- _Exercise requirements_
Every line of the following records that includes "icon" should be copied.

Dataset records
-*-*-

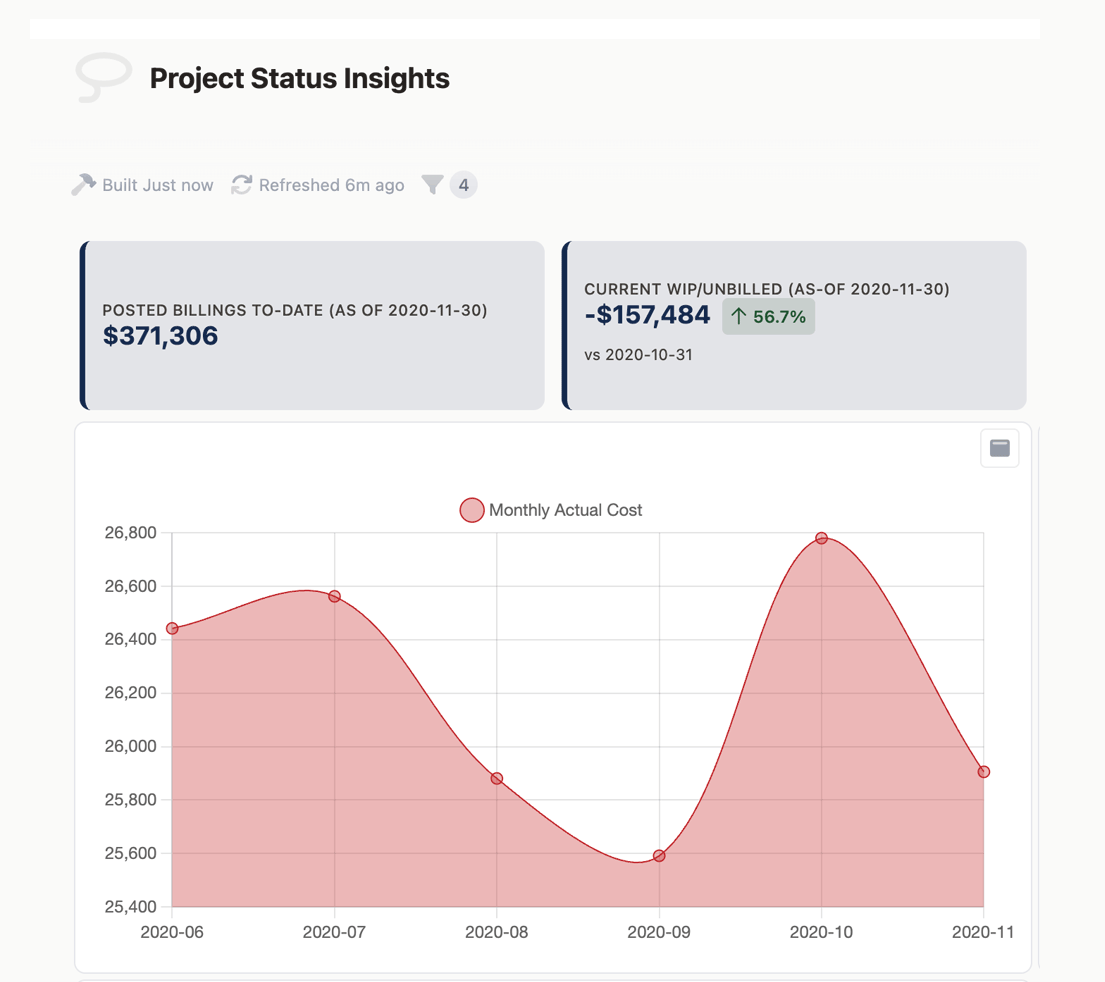The height and width of the screenshot is (982, 1105).
Task: Click the up arrow in 56.7% badge
Action: coord(739,317)
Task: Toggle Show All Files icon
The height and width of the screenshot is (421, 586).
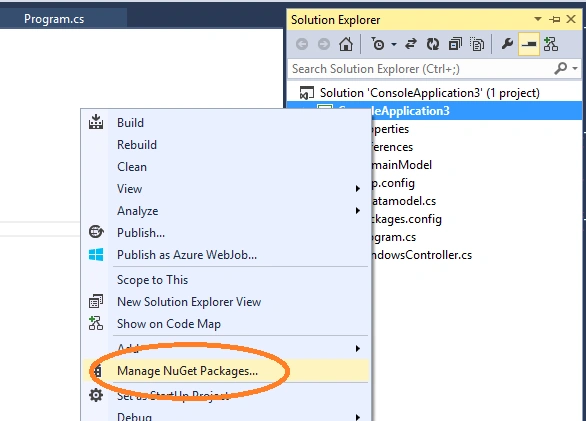Action: point(477,44)
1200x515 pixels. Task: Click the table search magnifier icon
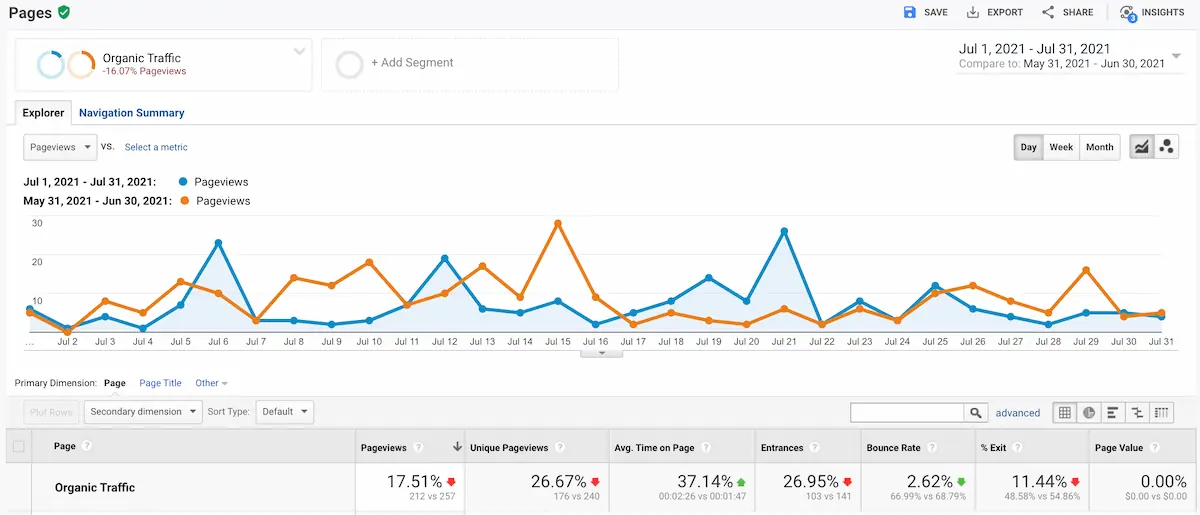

-*-*-

- _Reply_
Task: Toggle Show All Files icon
1200x515 pixels. Task: Click the table search magnifier icon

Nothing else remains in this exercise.